===== Extrait du texte =====

Une paire de seins nus, cachés sous un ‘bandage’. Dans un autoportrait barré en rouge du mot Censored. Pour son retour après deux ans d’absence, à cause de la pandémie, la 39e édition du Salon de Mai fait polémique.

Bien que ce salon des arts plastiques porte le titre New beginnings, ce sont les mêmes vieux réflexes conservateurs qui ont cours à certains des étages du Mahatma Gandhi Institute (MGI). Que s’est-il passé pour que l’autoportrait de Palvishee Jeewon, intitulé The rise of Women Power, soit ainsi censuré, quelques heures seulement avant le vernissage de cette exposition annuelle ? Vernissage qui a eu lieu le vendredi 20 mai, à l’École des Beaux-Arts du MGI, à Moka.

Avant d’être accroché pour l’exposition, ce tableau grand format est passé par l’étape de sélection menée par un groupe de cinq enseignants du MGI : Gérard Foy, Nalini Gopaul, Hans Ramduth, Veemanda Seeneevassen et Noureen Lallmamode. Avec l’artiste et head de la School of Fine Arts du MGI, Krishna Luchoomun. Parmi les critères de sélection, explique Krishna Luchoomun : la qualité de l’œuvre, l’expérience de l’artiste.

===== Données fournies =====

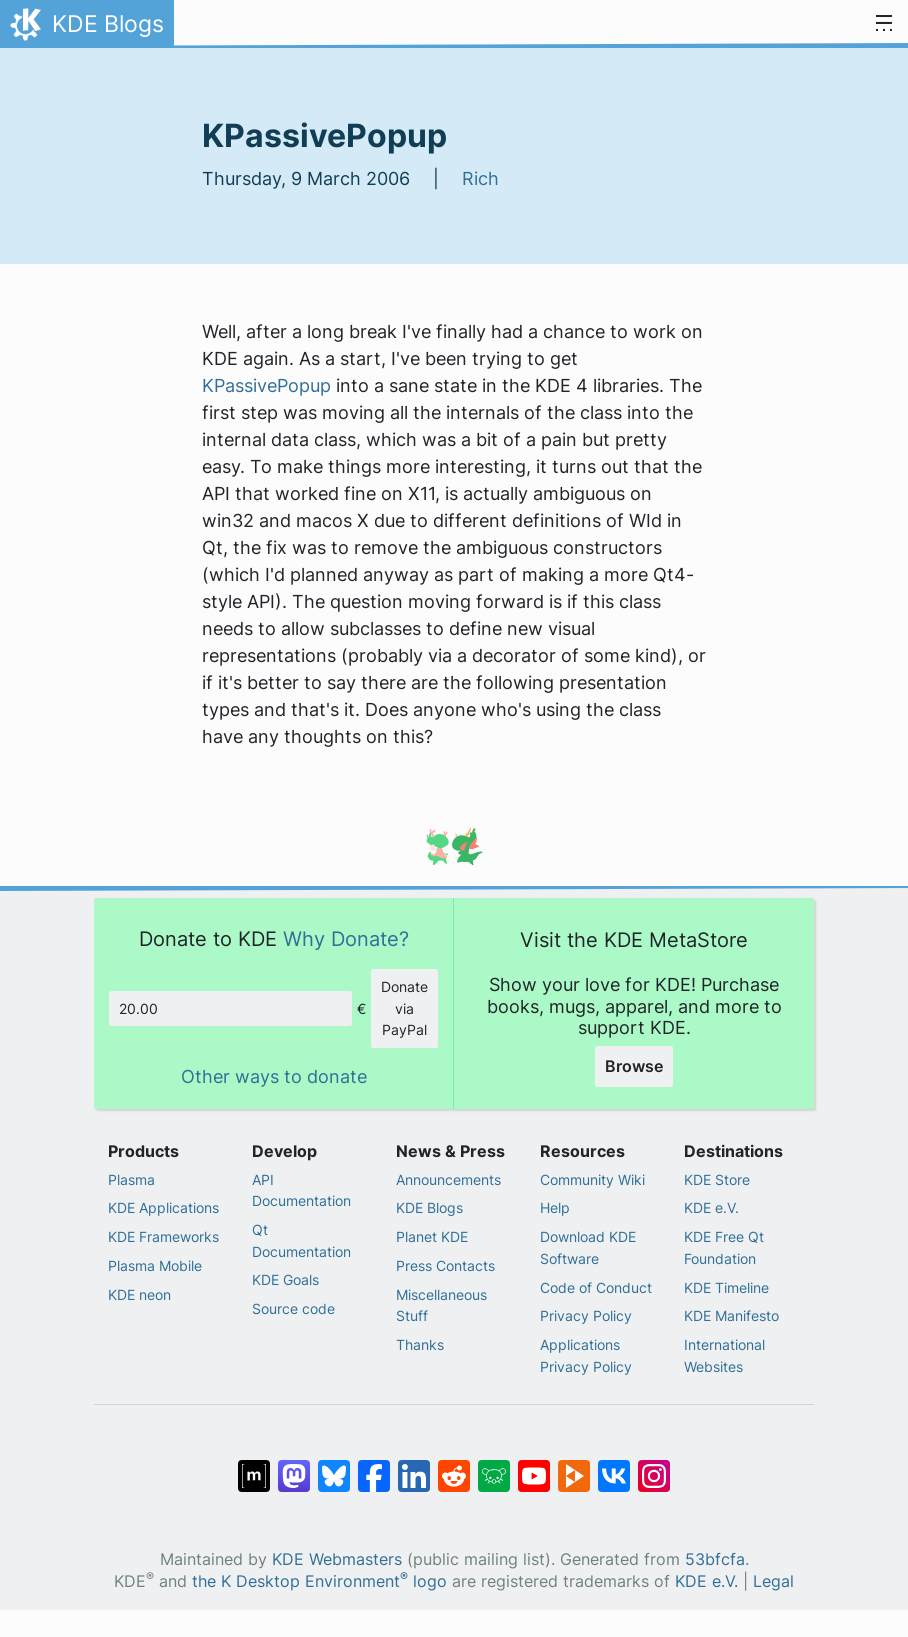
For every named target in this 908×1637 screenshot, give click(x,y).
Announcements (448, 1179)
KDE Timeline (726, 1287)
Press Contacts (445, 1265)
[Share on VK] (614, 1466)
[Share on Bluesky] (334, 1466)
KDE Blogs (429, 1207)
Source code (293, 1308)
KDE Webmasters (337, 1559)
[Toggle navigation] (884, 24)
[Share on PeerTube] (574, 1466)
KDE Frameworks (163, 1236)
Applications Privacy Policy (586, 1355)
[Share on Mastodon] (294, 1466)
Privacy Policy (586, 1315)
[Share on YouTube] (534, 1466)
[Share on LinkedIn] (414, 1466)
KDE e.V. (711, 1207)
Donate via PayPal (404, 1008)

=====

Objectifs:
[A] D'après l'extrait sur le Salon de Mai, quel est le titre de l'autoportrait de Palvishee Jeewon qui a été censuré ?
[B] Retapez le passage de l'extrait sur le Salon de Mai, de "Une paire de" à "MGI, à Moka.".

Résultats obtenus:
[A] L'autoportrait s'intitule The rise of Women Power.

[B]
Une paire de seins nus, cachés sous un ‘bandage’. Dans un autoportrait barré en rouge du mot Censored. Pour son retour après deux ans d’absence, à cause de la pandémie, la 39e édition du Salon de Mai fait polémique.

Bien que ce salon des arts plastiques porte le titre New beginnings, ce sont les mêmes vieux réflexes conservateurs qui ont cours à certains des étages du Mahatma Gandhi Institute (MGI). Que s’est-il passé pour que l’autoportrait de Palvishee Jeewon, intitulé The rise of Women Power, soit ainsi censuré, quelques heures seulement avant le vernissage de cette exposition annuelle ? Vernissage qui a eu lieu le vendredi 20 mai, à l’École des Beaux-Arts du MGI, à Moka.